Crazy stuff is happening to me.. it's TOM and I'm all shaky and feel like I can eat a cow.    The weird thing is my pants fit looser today.    I'm going to take an extra rest day because of this shaky fealing.

The good thing is that I talked to my Dr and he said that I can increase my protein a bit more   He said to alternate 40p/40c/20f with 30p/50c/20f and see I how feel.


----------



## MaxMirkin (Oct 11, 2004)

Have you ever tried donkey anus?  It's a great source of protein, and ever so yummy.


----------



## Katia7 (Oct 11, 2004)

> Have you ever tried donkey anus? It's a great source of protein, and ever so yummy.


  I think I'll leave that one for you


----------



## MaxMirkin (Oct 11, 2004)

Katia7 said:
			
		

> I think I'll leave that one for you


lovely


----------



## Katia7 (Oct 11, 2004)

Well after a looooong confusing day I think I'm pretty sure now that I need to move to NY.  I decided not to take that job offer in FL since it was TOTALLY not what I want to do + everyone is telling me that FL is too quiet for me (I've never been there before, so I wouldn't know.) 
Either way I need to get out of here ASAP before I go completely crazy from boredome.  
There are weekends when I don't even feel like going out because every weekend it's the same-exact-thing.  boooorrrrrrriiiiiing!


----------



## greekblondechic (Oct 11, 2004)

omg! when r u moving! I am in nj, we will be neighbors..we can hang out!
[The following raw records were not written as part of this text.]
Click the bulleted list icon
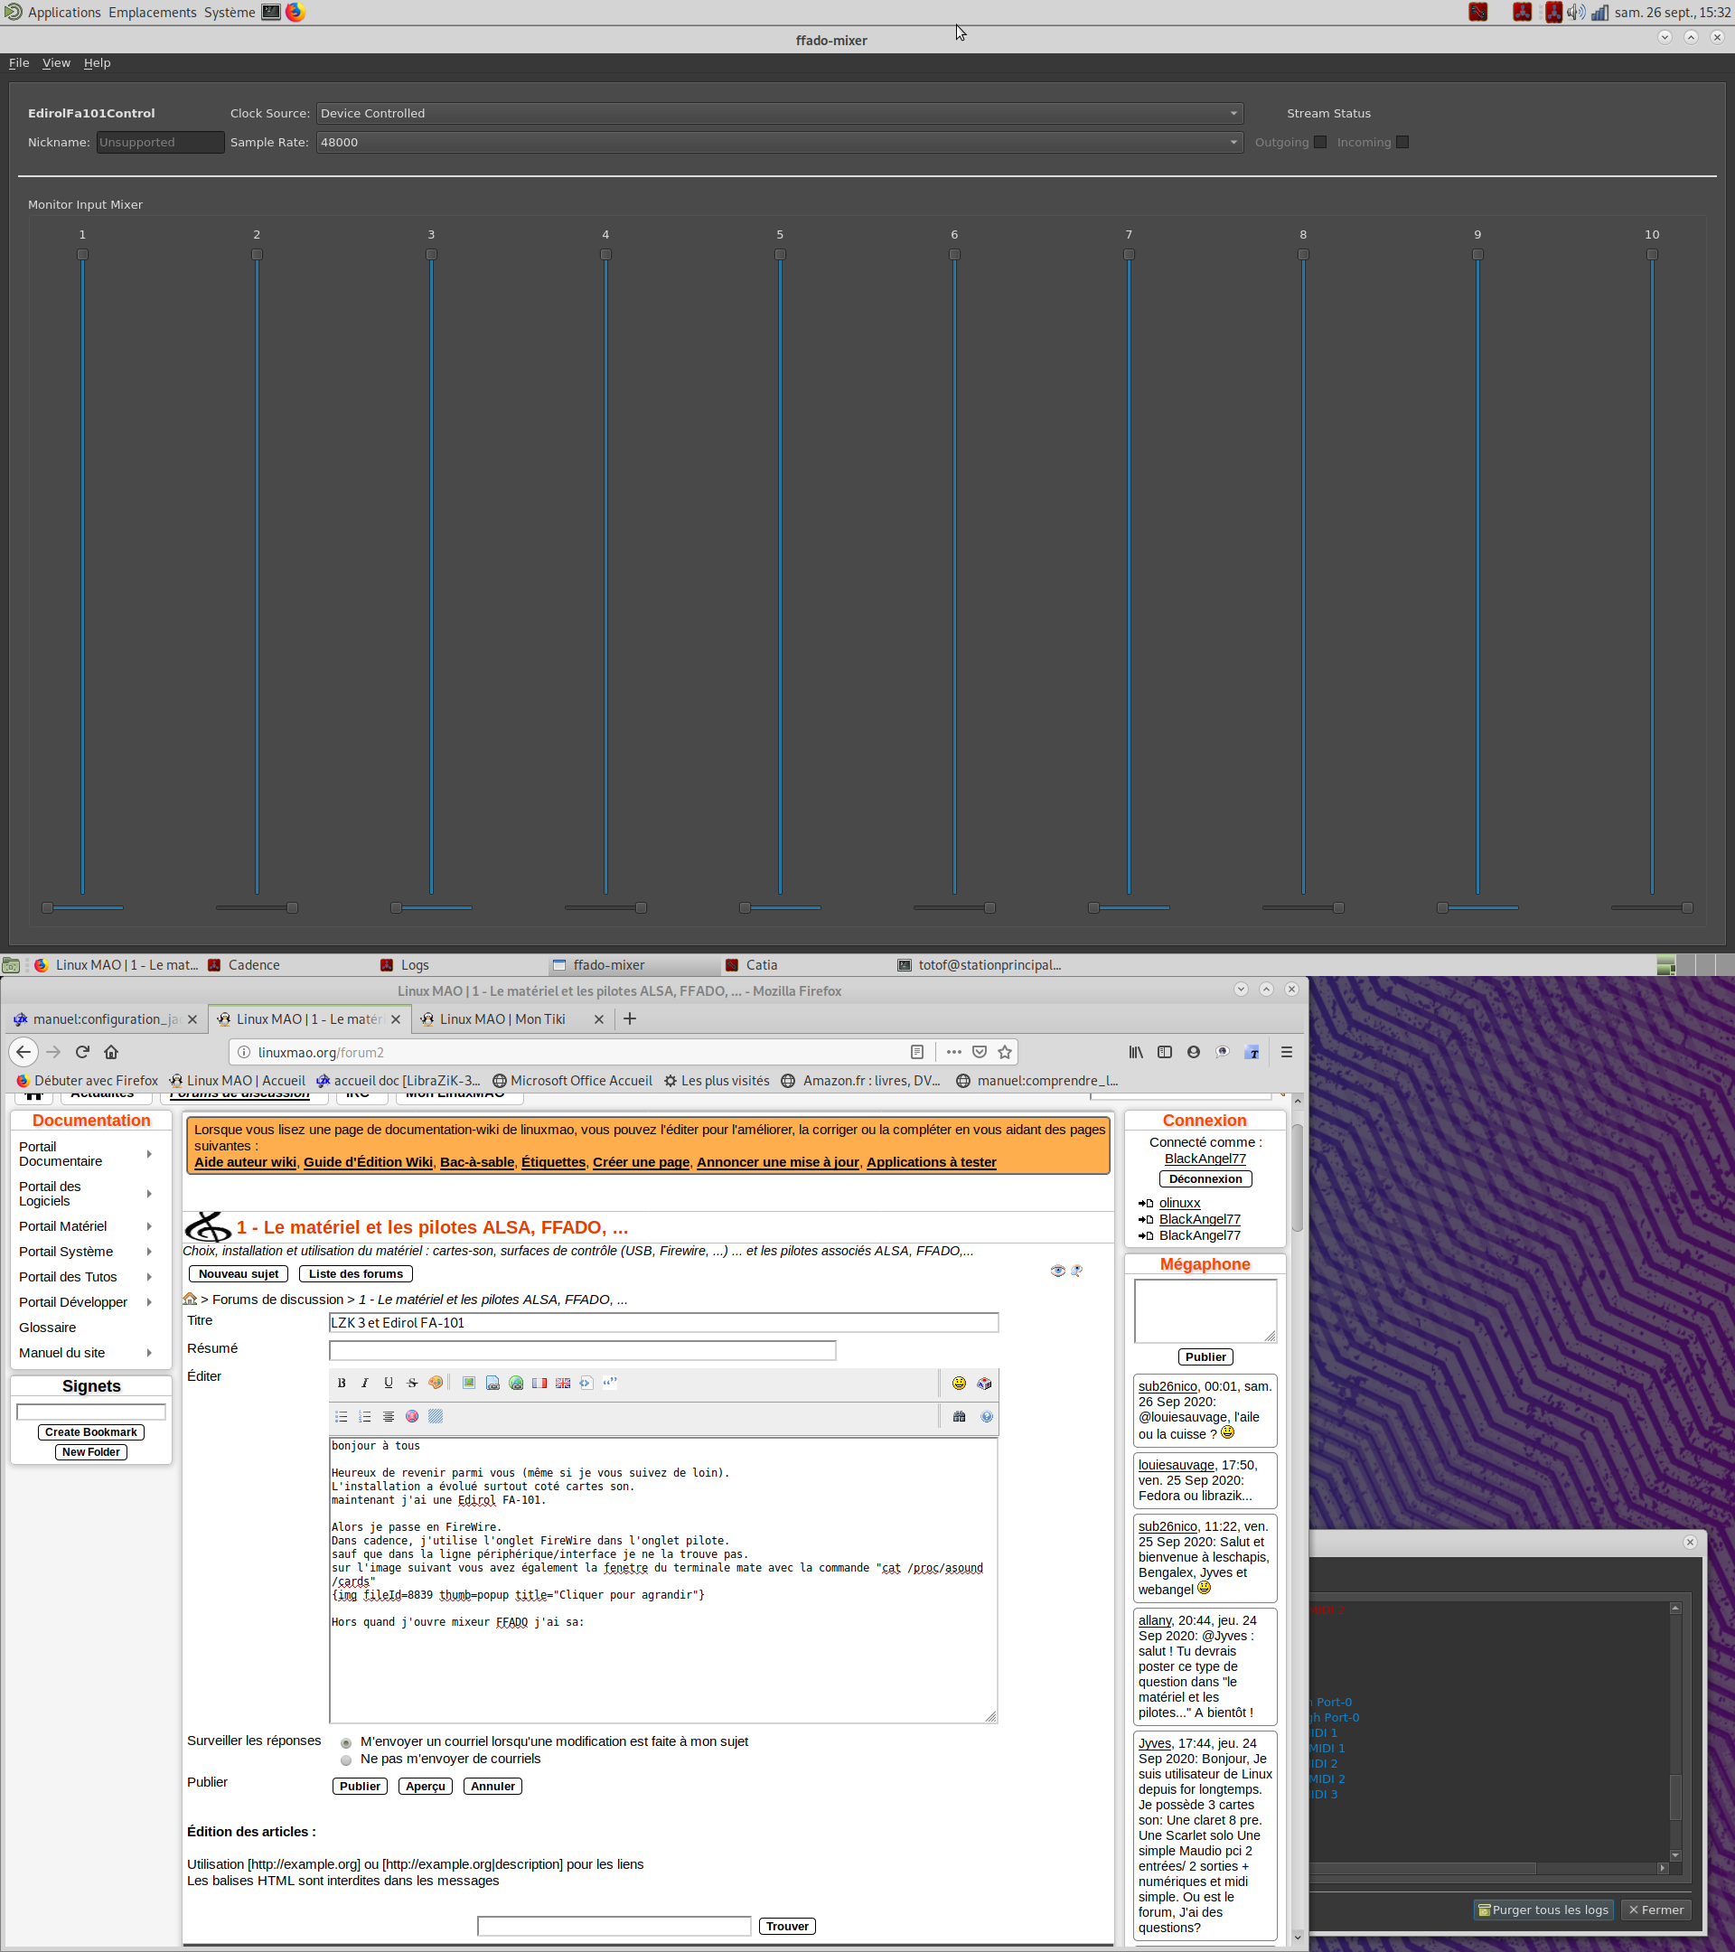1735x1952 pixels. 341,1416
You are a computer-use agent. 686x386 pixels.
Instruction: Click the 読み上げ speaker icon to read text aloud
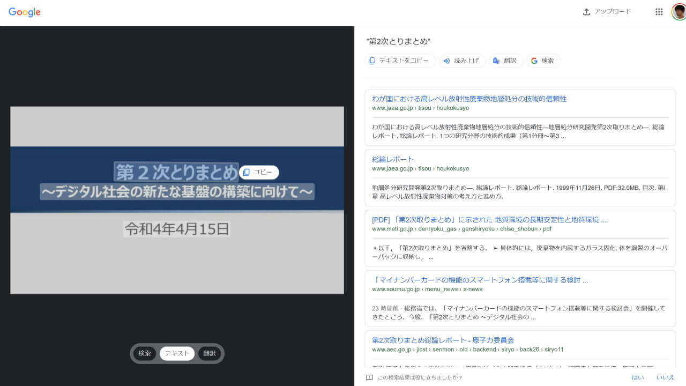[447, 61]
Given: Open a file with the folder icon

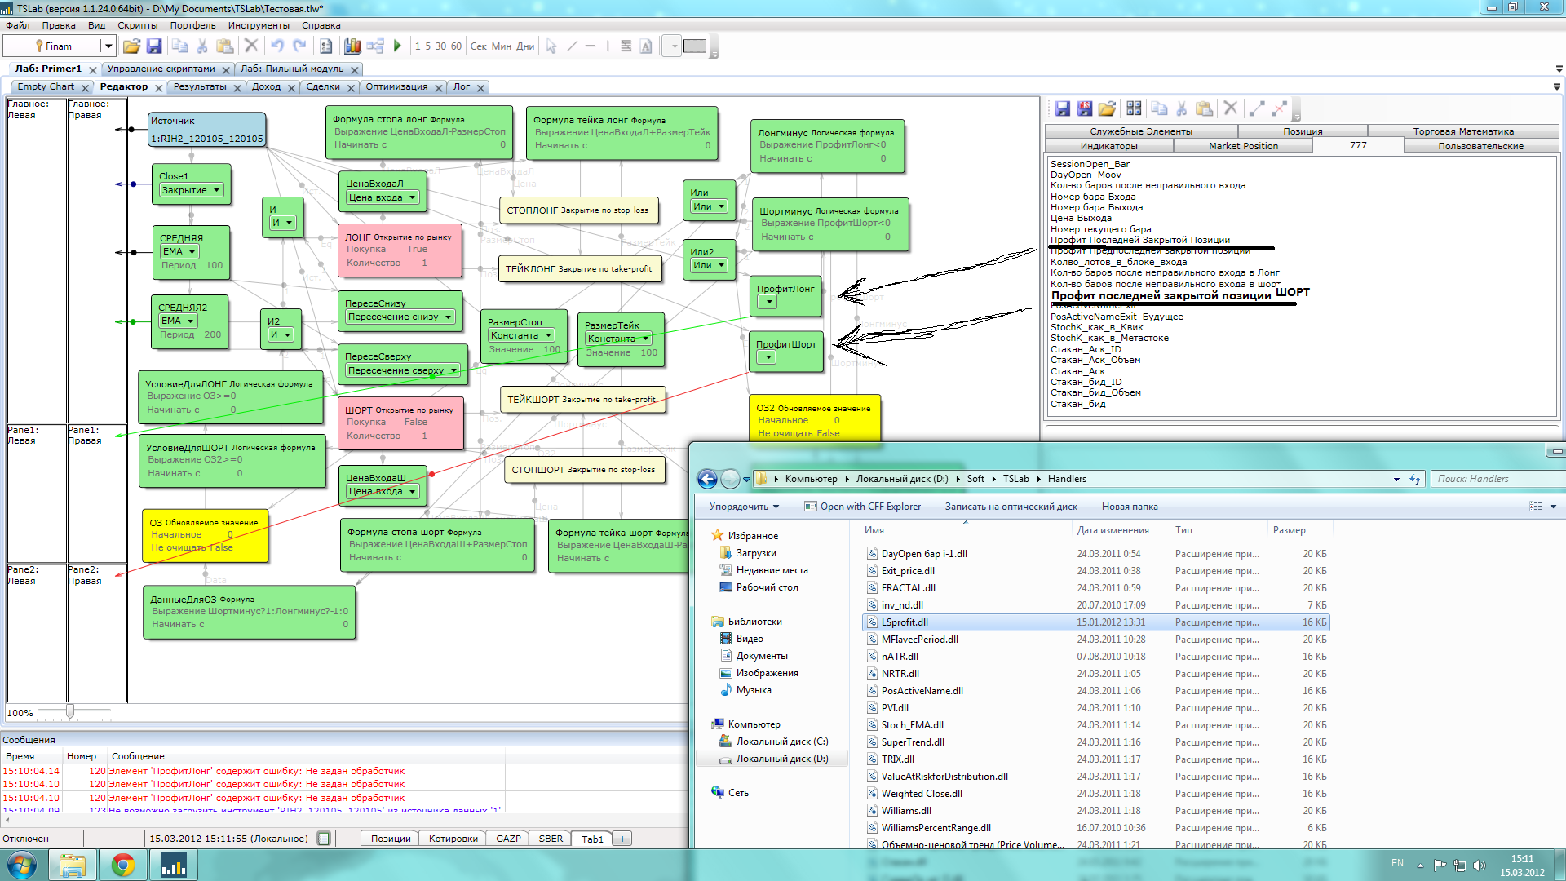Looking at the screenshot, I should (131, 46).
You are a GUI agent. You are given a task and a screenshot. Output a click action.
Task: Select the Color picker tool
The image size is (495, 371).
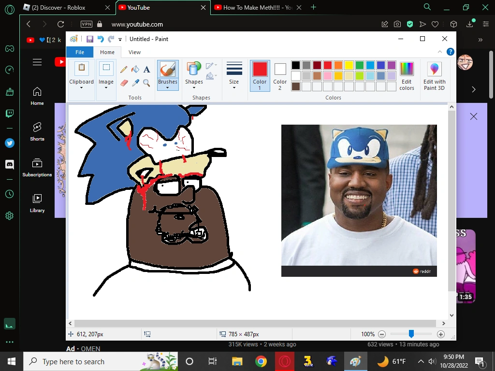coord(136,83)
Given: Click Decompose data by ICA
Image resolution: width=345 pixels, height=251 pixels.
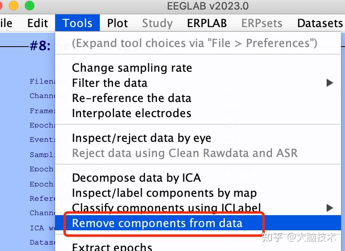Looking at the screenshot, I should (136, 178).
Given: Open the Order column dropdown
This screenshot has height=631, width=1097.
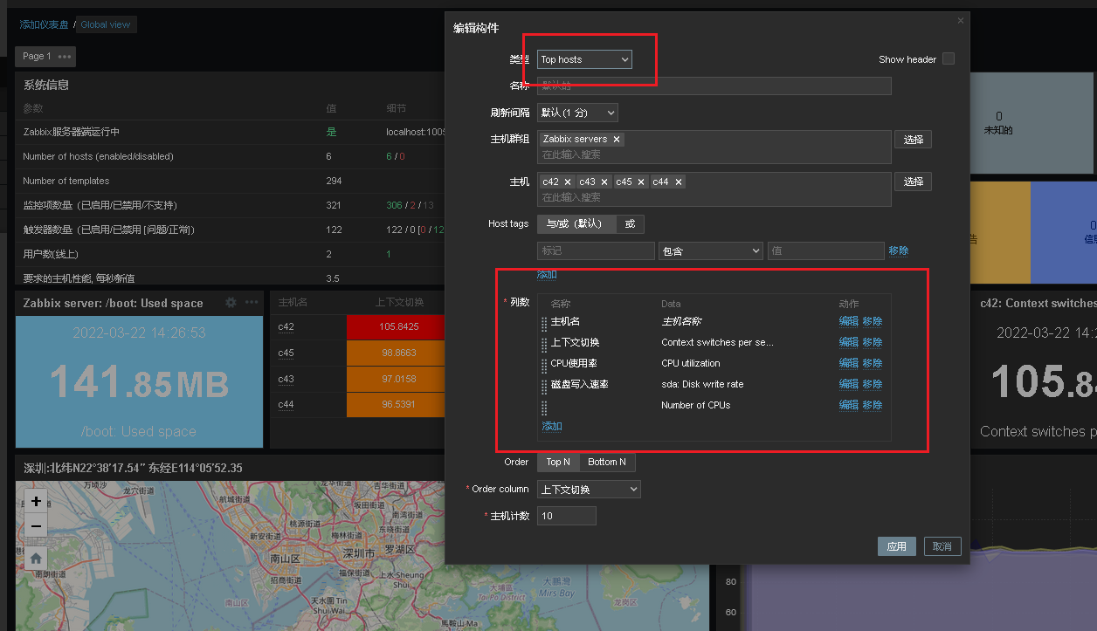Looking at the screenshot, I should click(588, 489).
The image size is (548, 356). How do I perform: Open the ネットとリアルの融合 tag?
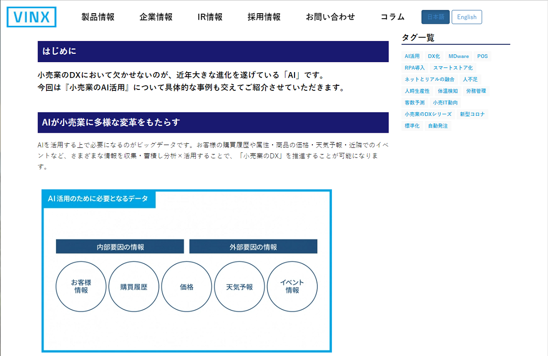point(430,79)
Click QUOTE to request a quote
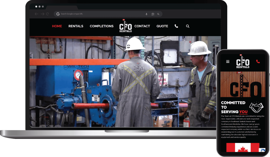The image size is (270, 157). (162, 26)
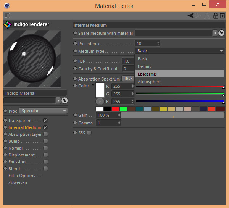
Task: Enable the Absorption Layer checkbox
Action: 46,134
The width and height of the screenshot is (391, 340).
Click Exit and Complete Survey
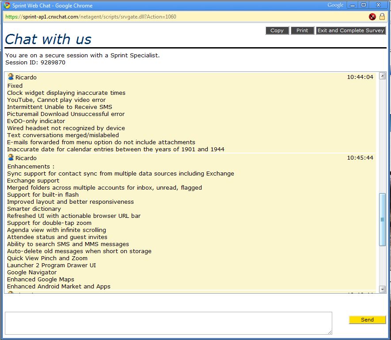tap(351, 30)
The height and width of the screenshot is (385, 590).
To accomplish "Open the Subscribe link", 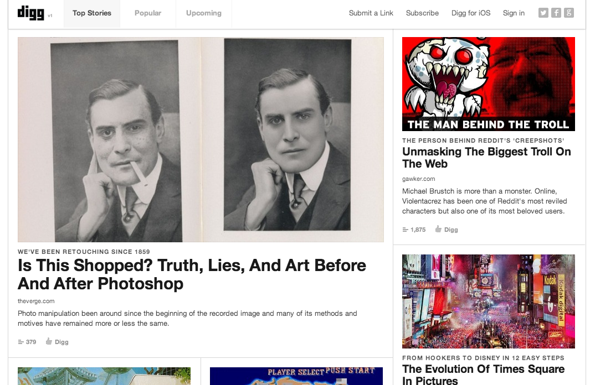I will [x=422, y=13].
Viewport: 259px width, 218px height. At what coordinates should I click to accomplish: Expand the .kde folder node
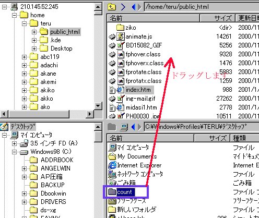(x=34, y=40)
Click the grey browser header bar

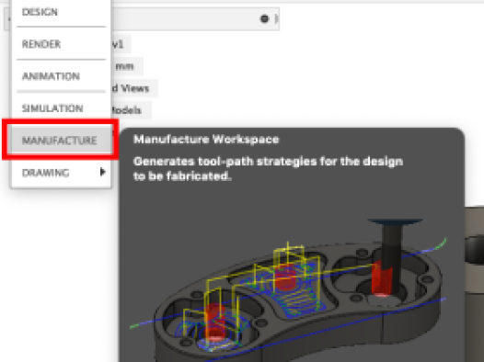click(195, 18)
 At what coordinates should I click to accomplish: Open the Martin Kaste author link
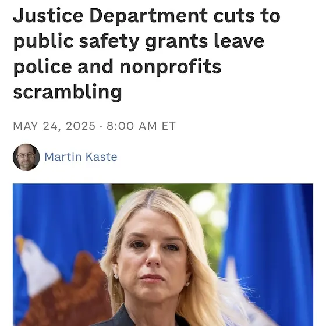pyautogui.click(x=81, y=157)
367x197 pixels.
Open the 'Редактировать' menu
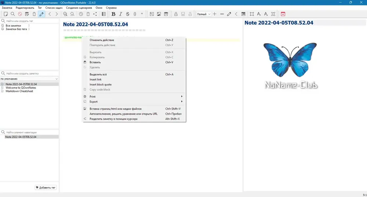click(25, 8)
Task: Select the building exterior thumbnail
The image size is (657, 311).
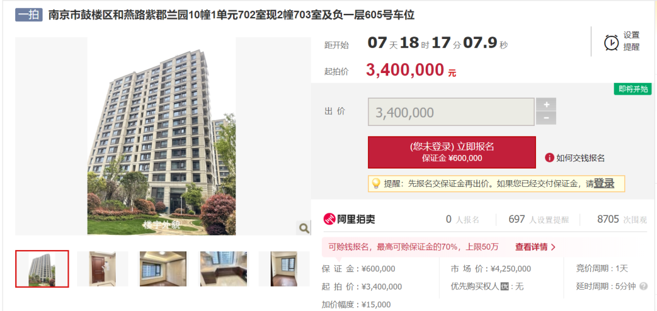Action: tap(42, 268)
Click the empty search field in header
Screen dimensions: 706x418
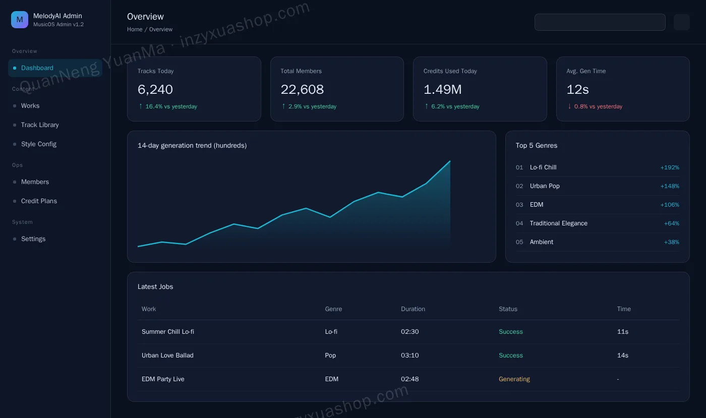point(600,22)
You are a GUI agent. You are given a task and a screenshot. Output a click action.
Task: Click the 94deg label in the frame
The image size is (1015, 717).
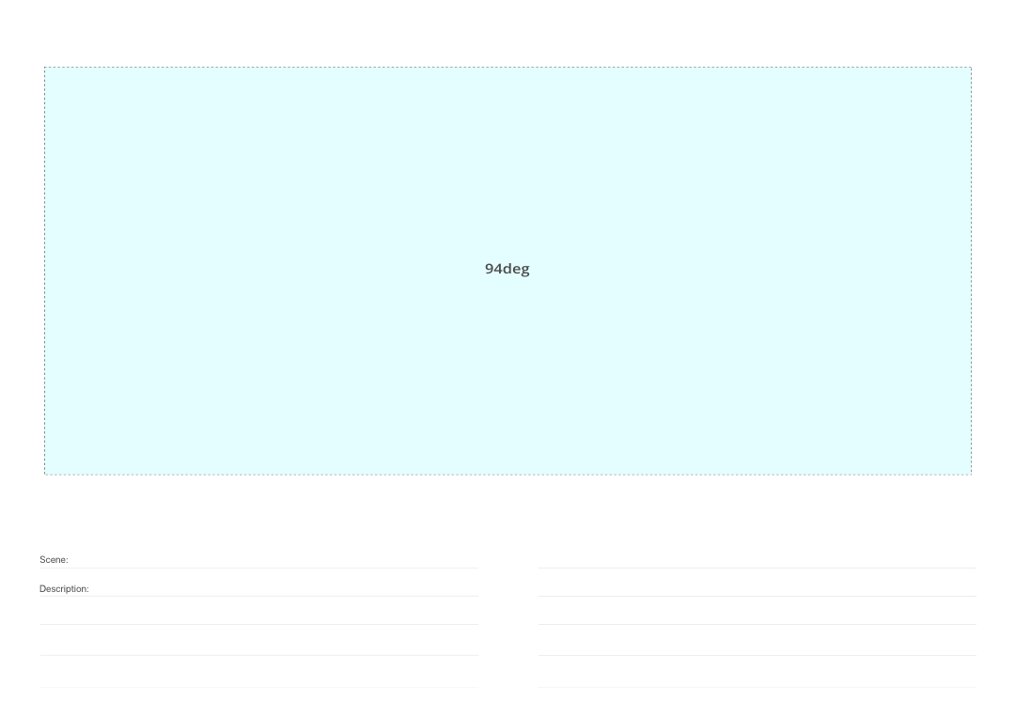pyautogui.click(x=507, y=269)
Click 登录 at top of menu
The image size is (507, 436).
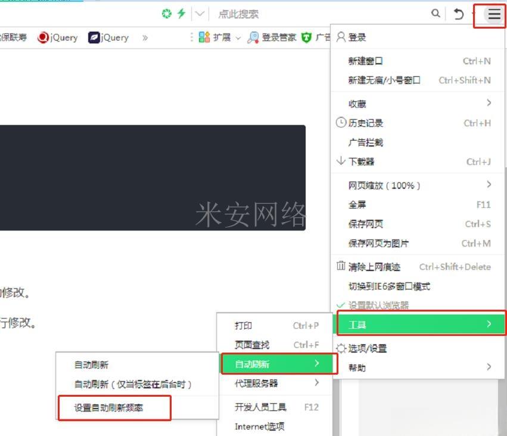coord(357,37)
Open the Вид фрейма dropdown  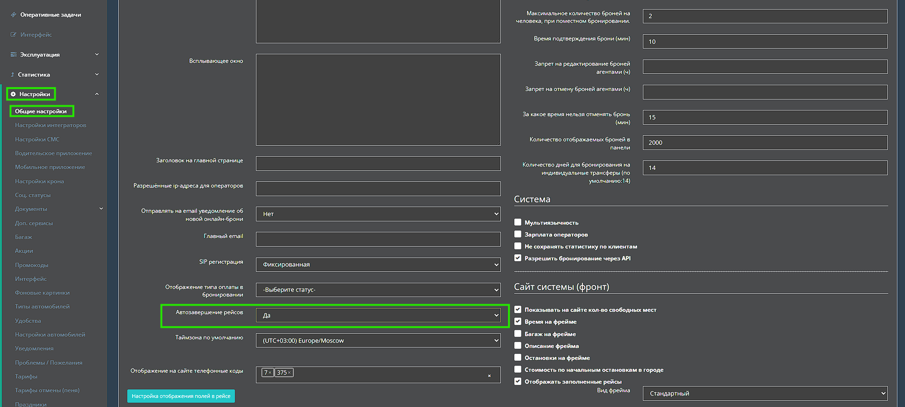(765, 393)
YAY!


----------



## Katia7 (Oct 12, 2004)

Hey hun 
It's all still under a question.  This is what I WANT but what I want doesn't always happened lol.  Mostly it depends on where I find a job.  But NY is my #1 choice so I'm looking mostly there.


----------



## greekblondechic (Oct 12, 2004)

NY has the most jobs, what field are you looking in? Check out all the websites! That's what I'm doing


----------



## Katia7 (Oct 12, 2004)

I'm looking for graphic design.
I'm online 24-7 because of that lol.  The hardest thing is that not all places would be willing to hire someon out of state  (too much trouble brining them in for an interview).
Which websites are you looking at?  I'm wondering if I'm missing any.


----------



## MaxMirkin (Oct 12, 2004)

New York is a big scary place, babe.  We eat young girls.......for breakfast, here.


----------



## Katia7 (Oct 12, 2004)

> New York is a big scary place, babe. We eat young girls.......for breakfast, here.


Awsome!   I'll join you!


----------



## MaxMirkin (Oct 12, 2004)

Katia7 said:
			
		

> Awsome!   I'll join you!


   Really?  You're into that sort of thing?..........so, any pics and/or videos?


----------



## Katia7 (Oct 12, 2004)

that's not exactly what I ment


----------



## MaxMirkin (Oct 12, 2004)

Katia7 said:
			
		

> that's not exactly what I ment


Spoilsport! And you got my hopes all up, too.


----------



## Katia7 (Oct 12, 2004)

hey... you should visit Detroit if you're into that sort of thing (A LOT of Russian lesbians)... they're all really nice too.


----------



## dschneid (Oct 13, 2004)

Katia7 said:
			
		

> ???can't have: protein shakes, eggs, oats, sweet potatoes, rice, corn, all dairy, cod fish, coffee, chocolate, lemons (I have food allergies to these foods... I guess since I ate them all the time)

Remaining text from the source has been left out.